Summary and Schedule

This is an alpha lesson to teach Data Management with SQL for Social Scientists, We welcome and criticism, or error; and will take your feedback into account to improve both the presentation and the content.

This lesson is not currently under active maintenance. You are welcome to teach the lesson and contribute changes to the content, but you may have to wait longer than usual for any contributions to be processed. If you are interested in volunteering as a Maintainer on this lesson, please contact The Carpentries Curriculum Team or open an issue in this repository.

Databases are useful for both storing and using data effectively. Using a relational database serves several purposes.

  • It keeps your data separate from your analysis. This means there’s no risk of accidentally changing data when you analyze it.
  • If we get new data we can rerun a query to find all the data that meets certain criteria.
  • It’s fast, even for large amounts of data.
  • It improves quality control of data entry (type constraints and use of forms in Access, Filemaker, etc.)
  • The concepts of relational database querying are core to understanding how to do similar things using programming languages such as R or Python.
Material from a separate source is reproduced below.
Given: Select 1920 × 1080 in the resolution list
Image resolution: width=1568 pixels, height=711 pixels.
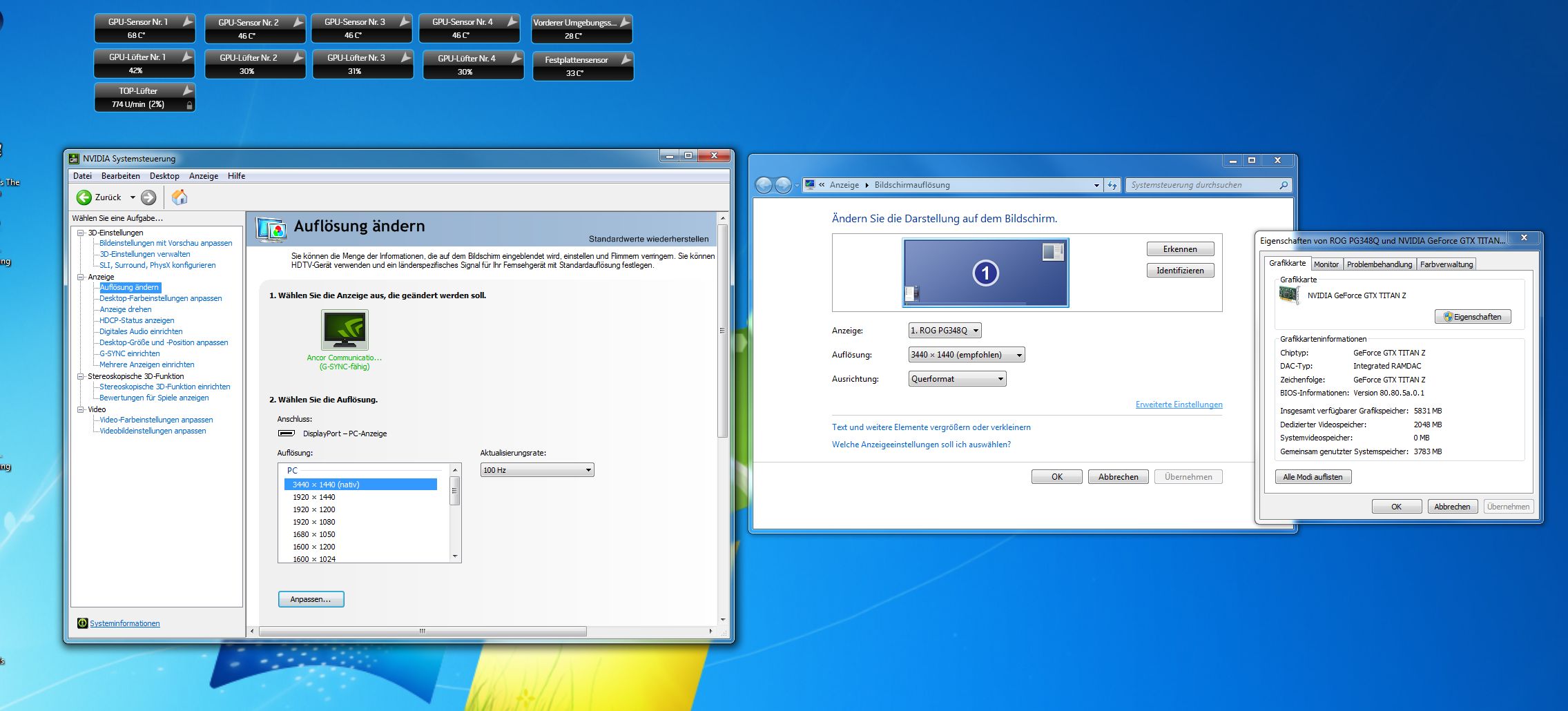Looking at the screenshot, I should pos(313,522).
This lesson will teach you what relational databases are, how you can load data into them and how you can query databases to extract just the information that you need.

Prerequisites

We expect you to have learn a bit about the SAFI dataset in the spreadsheet and OpenRefine session. It is not necessary, but will greatly improve your ability to understand the power of SQL and when to use it versus another tool.

The actual schedule may vary slightly depending on the topics and exercises chosen by the instructor.

Download files


You will need these two files:

  1. Pre-populated SQLite database: SQL_SAFI.sqlite
  2. SAFI Farms table as a CSV file: SAFI_farms.csv

Installing DB Browser for SQLite


The software can be downloaded from the DB Browser site From the front page you can select the version you require. There are specific downloads for Windows and Mac users. For various Linux distributions there are detailed instructions at the bottom of the page.

DB Browser install

Installing for Windows.

For a current Windows environment the 64-bit windows download will be most appropriate.
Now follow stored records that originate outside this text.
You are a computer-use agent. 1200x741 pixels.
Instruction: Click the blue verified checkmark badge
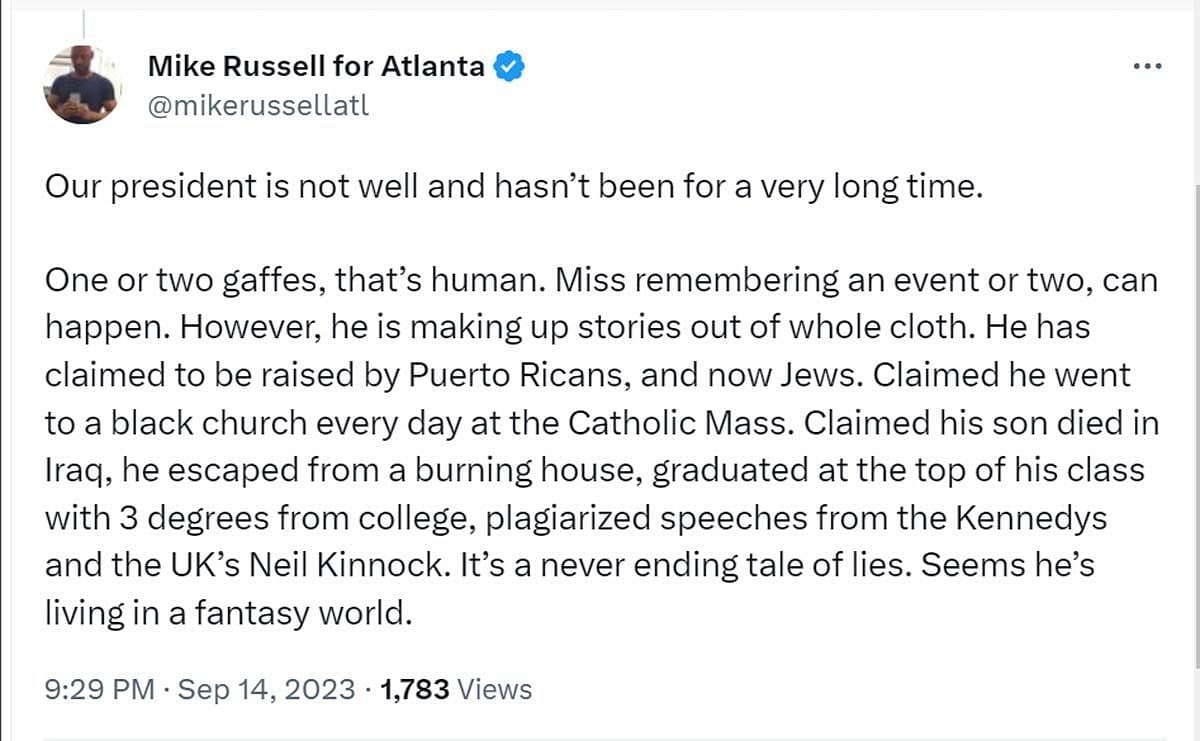[x=510, y=67]
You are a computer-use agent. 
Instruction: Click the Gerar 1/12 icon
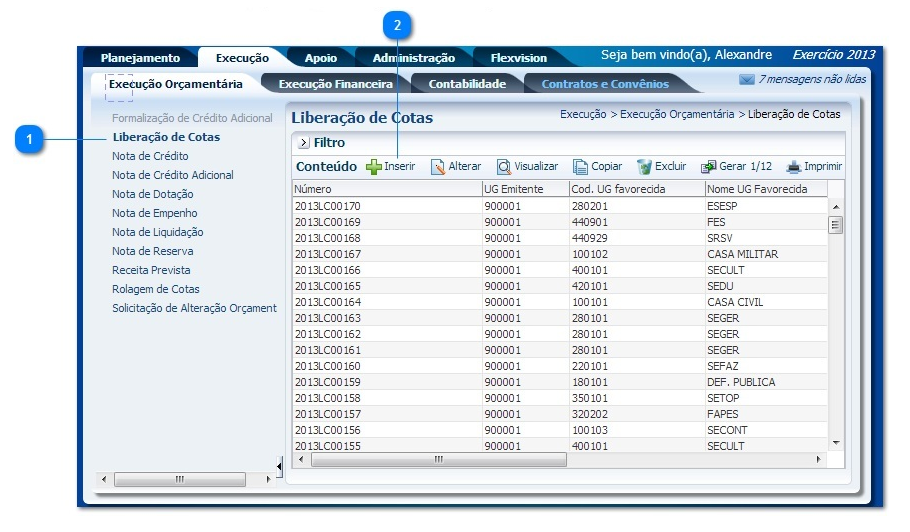pyautogui.click(x=708, y=167)
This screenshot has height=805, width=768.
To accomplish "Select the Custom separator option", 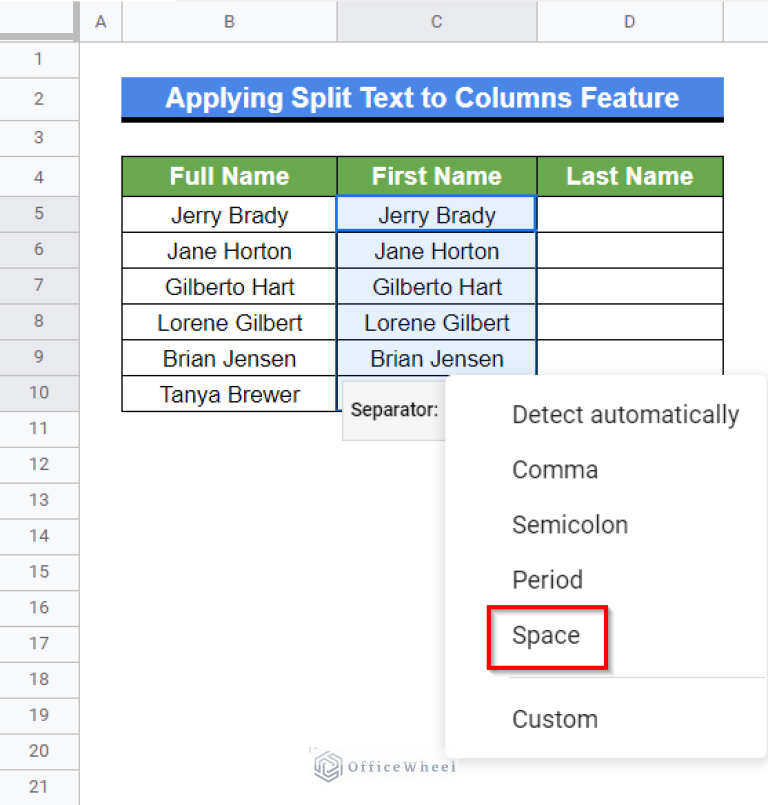I will [555, 719].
The download is a windows executable file which you can run by double clicking it. It opens an installation wizard. You can default all of the options in the wizard. You will require admin permissions on the PC/Laptop you install on. By default the application is launched automatically when the installation is complete. It does not create an icon on the desktop. To explicitly launch the application after installing it, use the windows button (bottom left of screen) and type in ‘DB Browser’ in the search bar and selecting the application when it appears.

DB Browser run

Install the SQLite Shell program


The SQLite shell can be downloaded from here. There are versions available for Linux, Mac and Windows. As I have a Windows machine I will download the Windows version. You should download the version appropriate to your machine. Note that MacOS already have sqlite installed so you can skip this section.

SQLite tools

The number after the x86- may be different when you download if a later version has been released. The download is a .zip file. You need to unzip the file and store the contents (3 files) in a folder of your choosing. There is no actual install process, the program (file) sqlite3.exe can be run directly from the folder. You may however like to add the folder location to your PATH environment variable so that you can call sqlite3 from any command prompt.
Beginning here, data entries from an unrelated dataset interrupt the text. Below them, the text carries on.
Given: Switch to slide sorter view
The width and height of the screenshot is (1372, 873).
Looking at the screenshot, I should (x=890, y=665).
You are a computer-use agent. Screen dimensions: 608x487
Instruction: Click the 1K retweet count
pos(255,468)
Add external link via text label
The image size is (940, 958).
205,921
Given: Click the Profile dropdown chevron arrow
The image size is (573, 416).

Invoke the SQLite Shell program


You invoke the SQLite Shell from the commandline. Remember that the program is sqlite3 and you must have added the folder name to your envirnment PATH or explicitly navigated to the folder before trying to run the program.

You do not need to specify any parameters, connection to a databse can be done from within the shell.

Launch SQLite shell

Installing the SQLite ODBC connector


The SQLIte main site at https://sqlite.org/ does not provide a download for an ODBC connector. A Google search will provide other sites that do. One freely available SQLite ODBC connector is available at http://www.ch-werner.de/sqliteodbc/. You should download the sqliteodbc.exe file. The file is a self contained Windows installer which you can run by double clicking it. You will however need Admin rights on the machine to perform the install.

This is a 32bit ODBC connector so it is assumed that you are using a 32bit version of Excel. A 64bit version of the driver is available from the Werner site should you need it.

You can check that the driver has been successfully installed by typing ODBC into the Windows start search panel and then selecting ‘ODBC DataSources (32 bit)’

SQL_00_ODBC_Data_Source

At the bottom of the list in the ‘system DSN’ tab youshould see the entry for the ‘SQlite3 datasource’.